The advice follows a recent poll by over-50s specialist Saga which found that 8% of people approaching retirement said they would use some of their pension money for holidays.

Changes to pension regulations from April 6 mean it is more feasible for people to dip into their pension pot. A survey for Saga last year showed the over 50s accounted for more than half of the UK’s expenditure on travel and tourism.

FCO head of consular campaigns John Heppenstall said: “Arranging comprehensive travel insurance should be at the top of your to-do list before heading overseas.

“We urge all travellers to think about the effect not having comprehensive insurance can have on both themselves and their families. A medical emergency abroad can be extremely expensive if a traveller is not adequately insured for pre-existing conditions.

“By taking out the right travel insurance, the cost of emergency medical treatment should be covered if you become ill or are injured abroad.”

Roger Ramsden, chief executive of Saga Services, added: “It is great that people who have saved hard can now decide how they make the most of their retirement savings.

“We know that today’s over 50s account for more than half the UK’s travel and tourism spend and they are as adventurous and active as their younger counterparts, so it is important they make sure they are properly covered.

“Travel insurance should meet the changing needs of the over 50s.

“Buying adequate travel insurance should be the top of every holidaymaker’s list and something which should be carefully considered rather than rushed at the last minute, potentially leaving people inadequately covered.”

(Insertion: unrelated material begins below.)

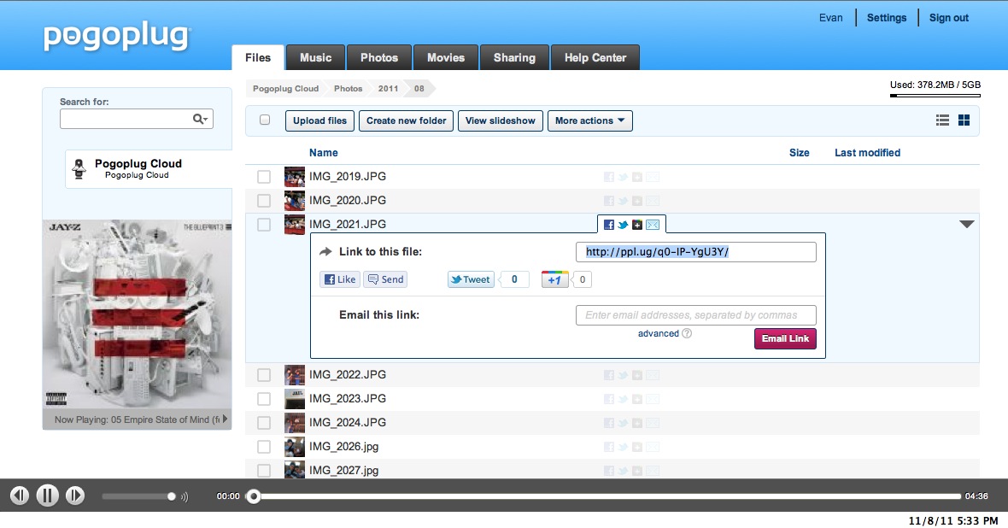1008x528 pixels.
Task: Switch to list view layout
Action: pos(943,120)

When buying travel insurance, the FCO advises travellers with pre-existing medical conditions to:

  • Answer questions about their medical history fully and honestly. If your health condition changes between buying insurance and travelling, contact your insurer to discuss.

  • Read policy documents carefully so that you understand what you are and are not covered for.

  • Think about using specialist insurers or brokers. The British Insurance Brokers’ Association’s free ‘Find a Broker’ service can provide access to specialist insurance.

  • Consider taking out a single trip policy for each holiday rather than an annual one. This allows insurers to provide a more accurate quote based on the type of holiday.

  • Think about the destination you are travelling to – the price of medical care can vary from country to country, which will be reflected in the price of insurance.

  • Where appropriate, consider choosing a policy that excludes treatment related to your condition(s). But it is still important to understand exactly what you will and will not be covered for, and the potential costs if things go wrong.

  • Research whether there are suitable medical facilities nearby should they need treatment on holiday.

A European Health Insurance Card (EHIC) entitles holidaymakers to reduced cost emergency state healthcare in the European Economic Area.
It includes emergency treatment related to pre-existing medical conditions, but will not pay for other costs such as recuperation after treatment or travel back to the UK.

The FCO added that travellers should remember that the level of free public healthcare varies between countries, so they may not have access to the same specialist treatment that they would at home.